Massachusetts must implement proposals to reduce health care costs to sustain the state health insurance law enacted last year, policymakers said Monday at a forum in Boston, the Boston Globe reports. The law, which will require most state residents to obtain health insurance by July 1, will cost almost $1.7 billion this year.
At the forum, Massachusetts Senate President Therese Murray (D) said that the state could reduce health care costs by hundreds of millions of dollars through the adoption of several proposals, such as a plan that would require physicians and hospitals to implement electronic health record systems within five years. Murray said the proposal and other investments in technology would reduce health care costs by "cutting through the mountain of bureaucratic paperwork and improving worker productivity," adding, "If we do not constrain health care costs, the system we worked so hard to create and implement will collapse."

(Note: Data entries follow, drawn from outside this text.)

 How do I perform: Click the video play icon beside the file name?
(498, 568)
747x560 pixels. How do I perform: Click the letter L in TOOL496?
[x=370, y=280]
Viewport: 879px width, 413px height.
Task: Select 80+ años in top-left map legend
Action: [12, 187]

However, Murray did not provide details on the proposal or a mechanism to fund the plan. Some experts estimate that the proposal would cost $500 million, and others maintain that the implementation of EHR systems alone would not result in a large reduction in health care costs.

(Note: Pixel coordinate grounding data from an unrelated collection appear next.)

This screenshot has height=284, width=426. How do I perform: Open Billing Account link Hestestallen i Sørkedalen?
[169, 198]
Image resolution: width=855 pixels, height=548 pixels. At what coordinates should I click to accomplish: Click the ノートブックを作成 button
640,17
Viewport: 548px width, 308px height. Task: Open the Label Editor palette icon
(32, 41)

Massachusetts Executive Office of Health and Human Services Secretary JudyAnn Bigby -- who serves as chair of the Cost and Quality Council, a committee established by the state health insurance law to consider proposals to reduce health care costs and improve quality -- said that the committee will consider plans to reduce the use of expensive medical procedures that do not have clear benefits. In addition, she said that the state should seek to address obesity and other expensive medical conditions to reduce health care costs.

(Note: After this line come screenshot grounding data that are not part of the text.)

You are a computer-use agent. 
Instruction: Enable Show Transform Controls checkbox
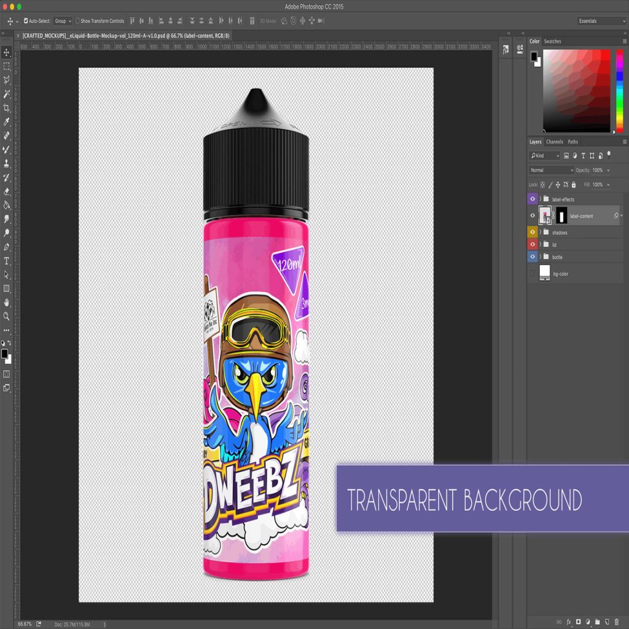pyautogui.click(x=78, y=21)
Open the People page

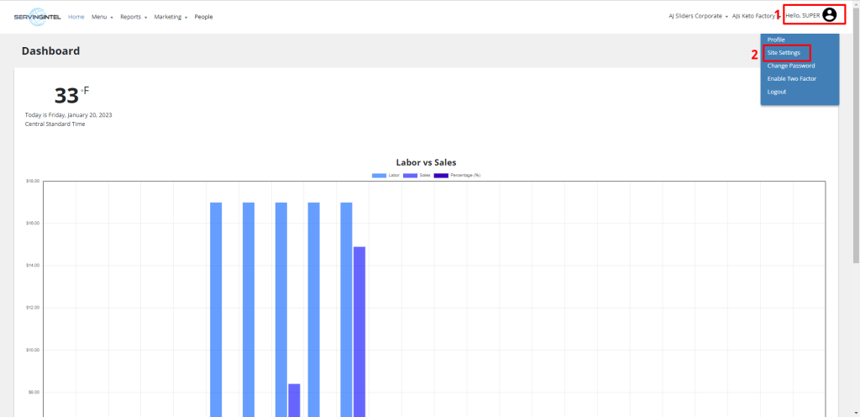pyautogui.click(x=203, y=17)
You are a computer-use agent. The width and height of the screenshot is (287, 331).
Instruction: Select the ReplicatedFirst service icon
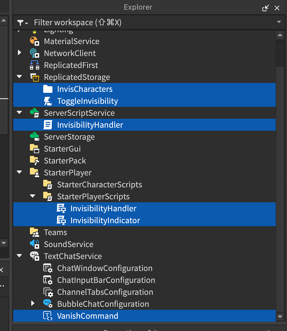(x=34, y=65)
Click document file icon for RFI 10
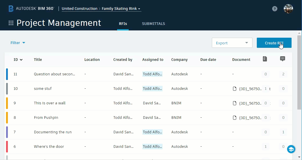The height and width of the screenshot is (160, 302). coord(235,89)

Leslie Kirwan, secretary of the Massachusetts Executive Office of Administration and Finance, said that the state also seeks to "improve the efficiency of MassHealth," the state's Medicaid program, to reduce health care costs. Stuart Altman, a professor of health policy at Brandeis University, helped moderate the forum, which was sponsored by the BlueCross BlueShield of Massachusetts Foundation, the Massachusetts Health Policy Forum and the Massachusetts Medicaid Policy Institute. (Dembner, Boston Globe, 5/15).
Opinion Pieces
The Boston Globe on Tuesday published an editorial and an opinion piece on the state health insurance law. Summaries appear below.Boston Globe: "It won't be easy, but the coalition" that helped enact the law "has to stick together to restrain health care inflation so that health insurance is affordable for all those who must buy it under the state mandate," according to a Globe editorial. At the forum, neither Murray nor Bigby "provided enough detail to show how the ideas [Murray] raised would control costs," the editorial states, adding, "The council needs the full support of the political leadership of the state to align" the interests of health insurers and large hospitals "and keep the cost down" (Boston Globe, 5/15).
Sally Pipes, Boston Globe: "So one year in," the state has a health insurance law that, "even if no more concessions to liberal advocates are made, falls 20% short of its stated goal" of universal coverage and costs at least $13 million more than previously estimated, Pipes, president and CEO of the Pacific Research Institute, writes in a Globe opinion piece. "Interestingly, the Commonwealth Health Insurance Connector, the bureaucrats in charge of implementing the plan, decided that the universal individual mandate does not apply to everyone, but rather only those who can afford the premiums," a move that will exempt 20% of uninsured state residents from the law, Pipes writes. She adds that the Connector "also bowed to pressure and reduced the monthly premiums on the subsidized but-not-entirely-free health care plans," a move that will increase the cost of the law by $13 million (Pipes, Boston Globe, 5/15).